Data records
════
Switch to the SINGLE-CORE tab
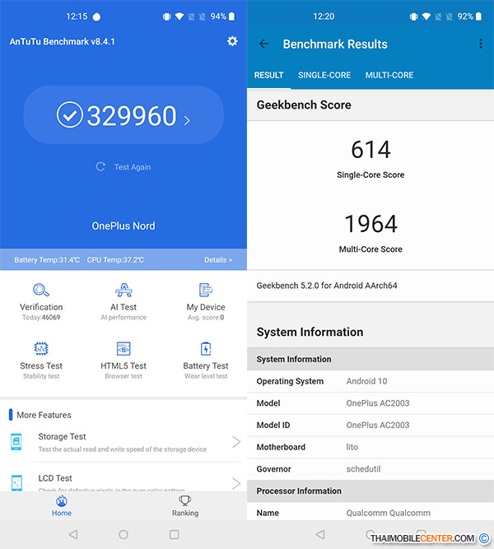The image size is (494, 549). tap(324, 75)
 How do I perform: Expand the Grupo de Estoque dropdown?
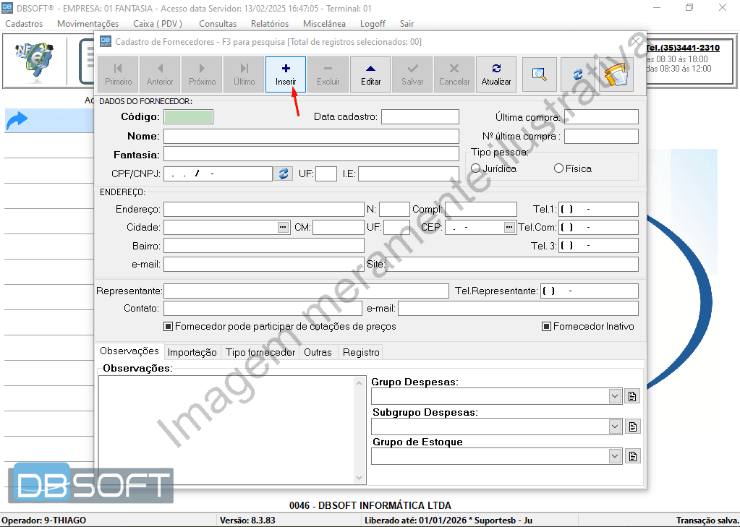pyautogui.click(x=615, y=456)
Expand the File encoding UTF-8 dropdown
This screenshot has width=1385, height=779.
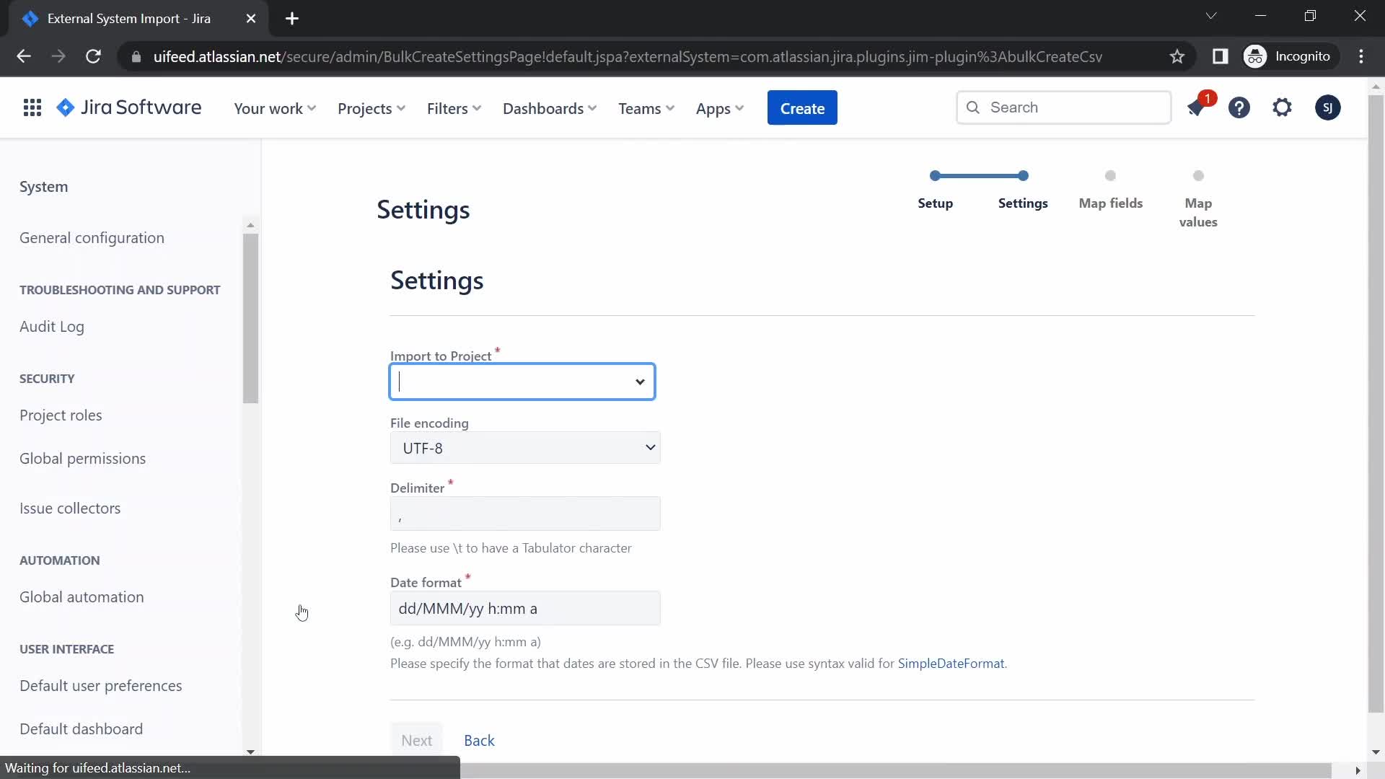click(526, 447)
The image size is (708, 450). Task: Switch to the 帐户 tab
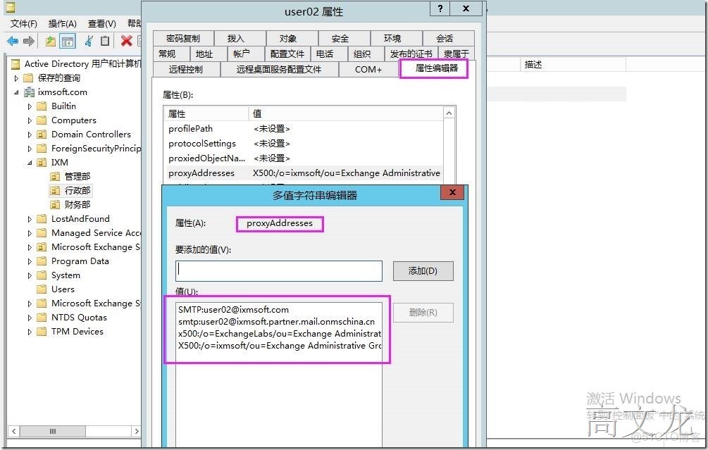pos(242,53)
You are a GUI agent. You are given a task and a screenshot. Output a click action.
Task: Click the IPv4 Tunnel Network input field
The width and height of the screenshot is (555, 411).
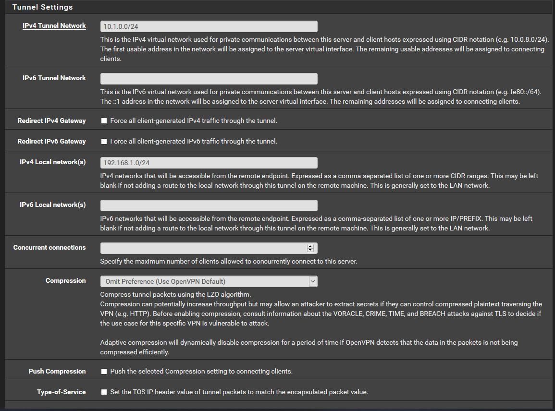[x=209, y=26]
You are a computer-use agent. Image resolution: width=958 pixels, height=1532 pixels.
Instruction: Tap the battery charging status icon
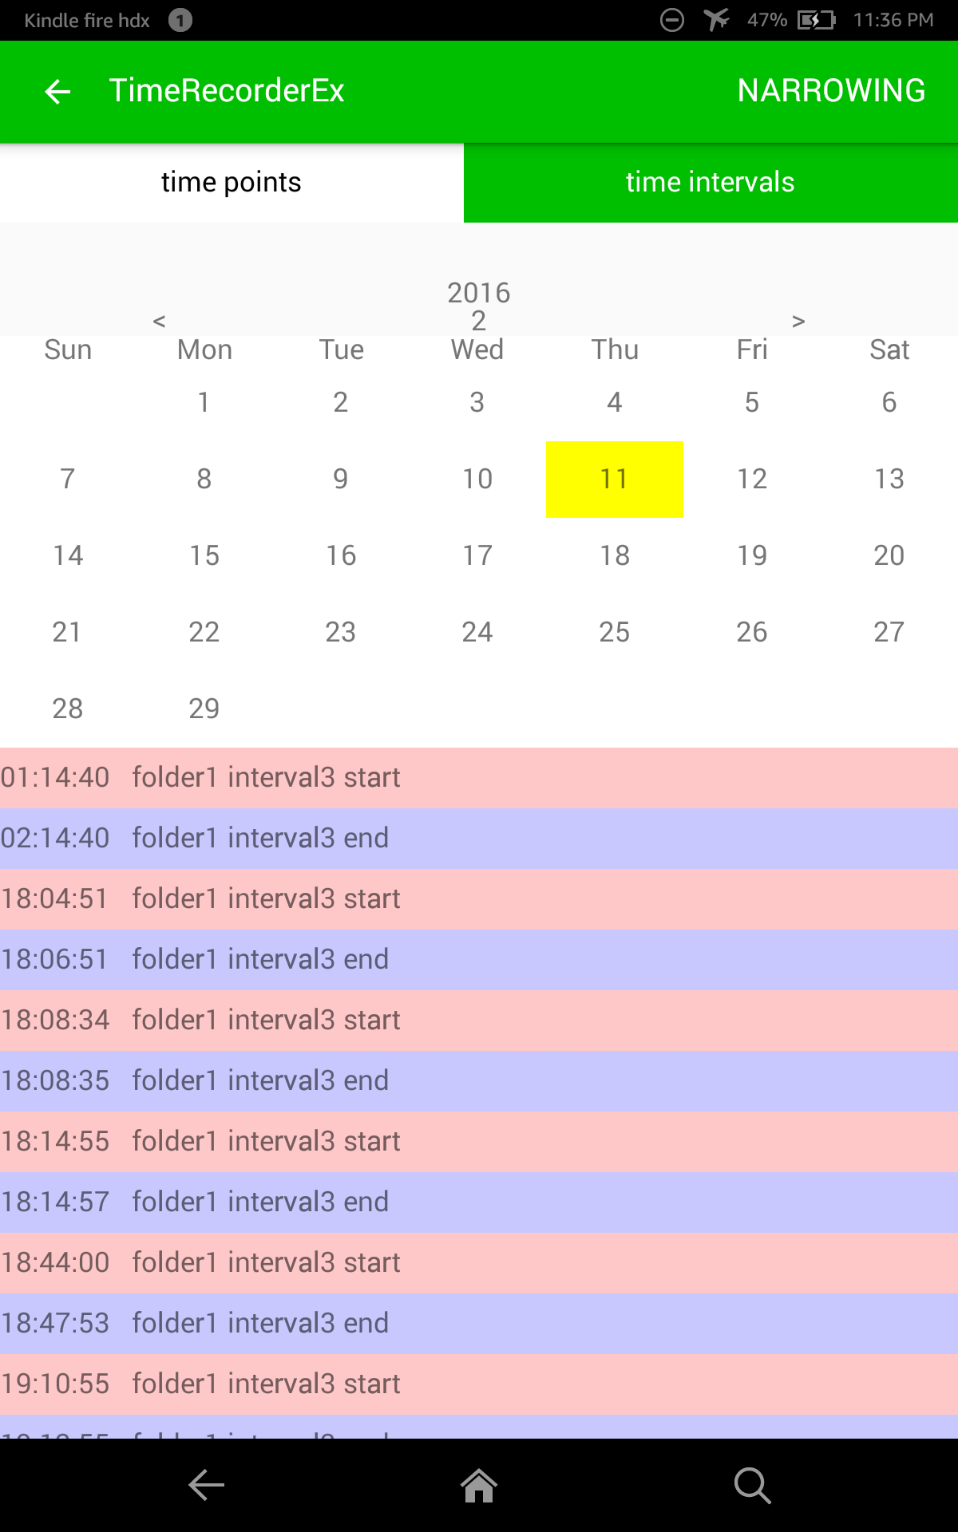pos(816,20)
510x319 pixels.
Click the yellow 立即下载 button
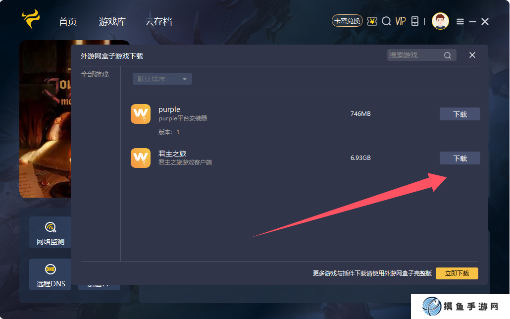click(x=457, y=273)
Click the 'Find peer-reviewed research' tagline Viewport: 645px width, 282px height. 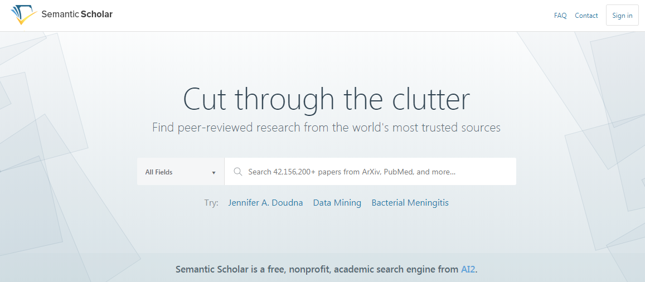pyautogui.click(x=326, y=128)
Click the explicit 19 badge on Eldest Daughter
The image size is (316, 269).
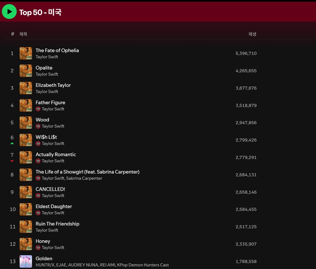tap(38, 213)
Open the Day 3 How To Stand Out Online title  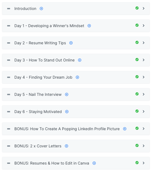44,60
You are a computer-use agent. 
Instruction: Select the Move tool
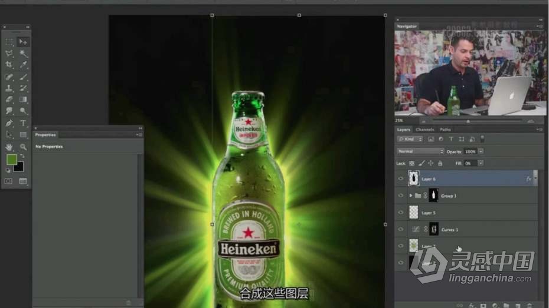(x=23, y=42)
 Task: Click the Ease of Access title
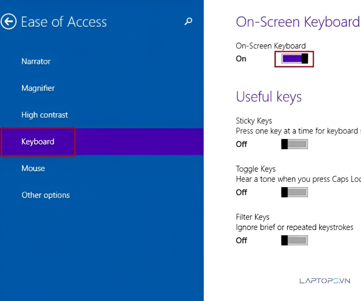point(64,22)
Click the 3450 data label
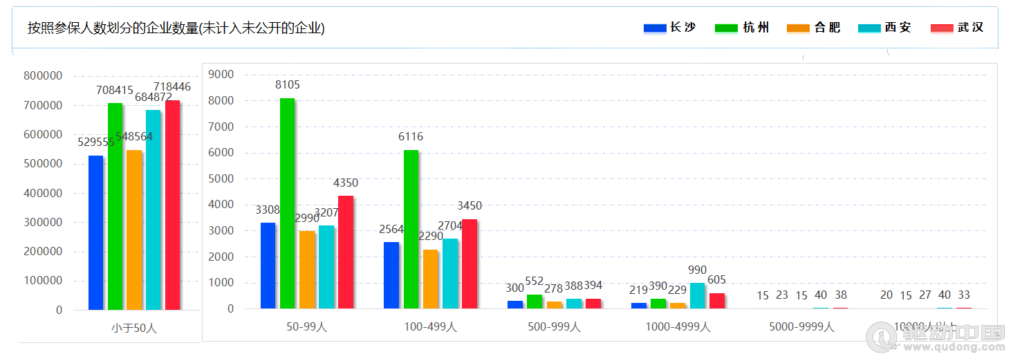 click(x=470, y=206)
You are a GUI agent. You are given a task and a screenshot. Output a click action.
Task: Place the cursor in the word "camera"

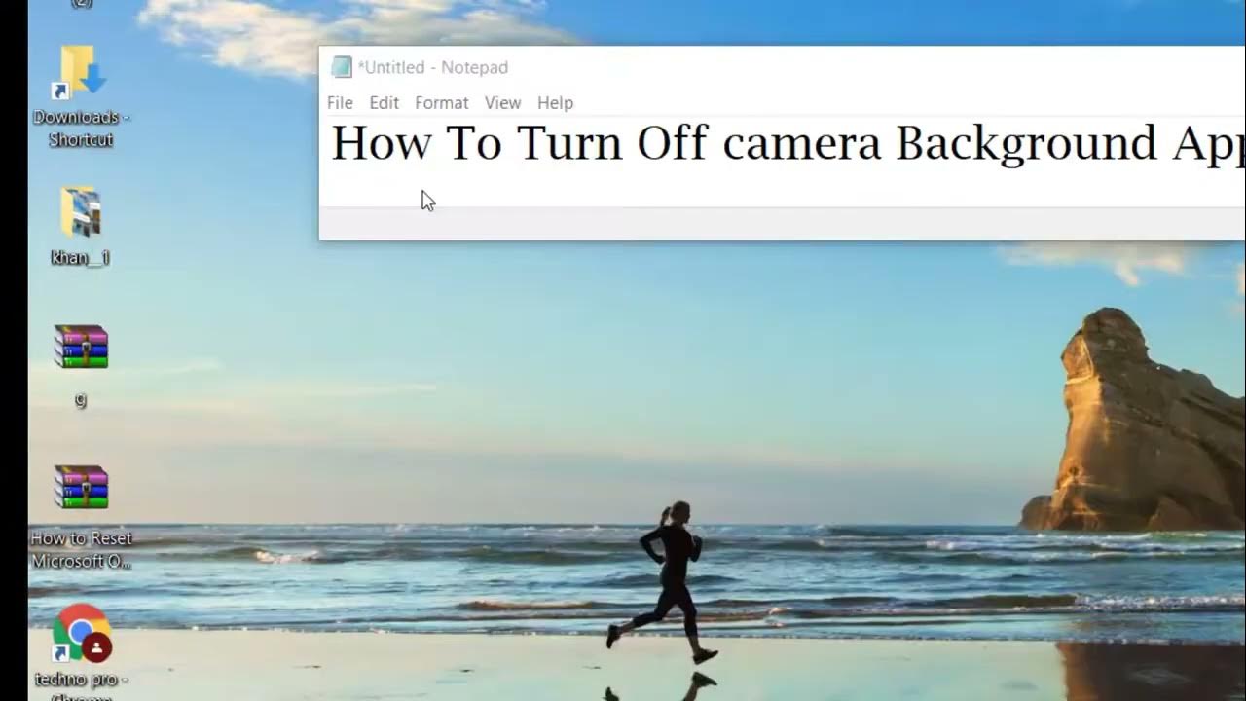click(802, 143)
════
What you should do
Would you report every line of the entries above containing the word "agent"?

Answer to this problem
You are a GUI agent. You are given a task and a screenshot. Output a click action.
You are a computer-use agent. Image resolution: width=958 pixels, height=1532 pixels.
You are a computer-use agent. 
You are a GUI agent. You are given a task and a screenshot. Output a click action.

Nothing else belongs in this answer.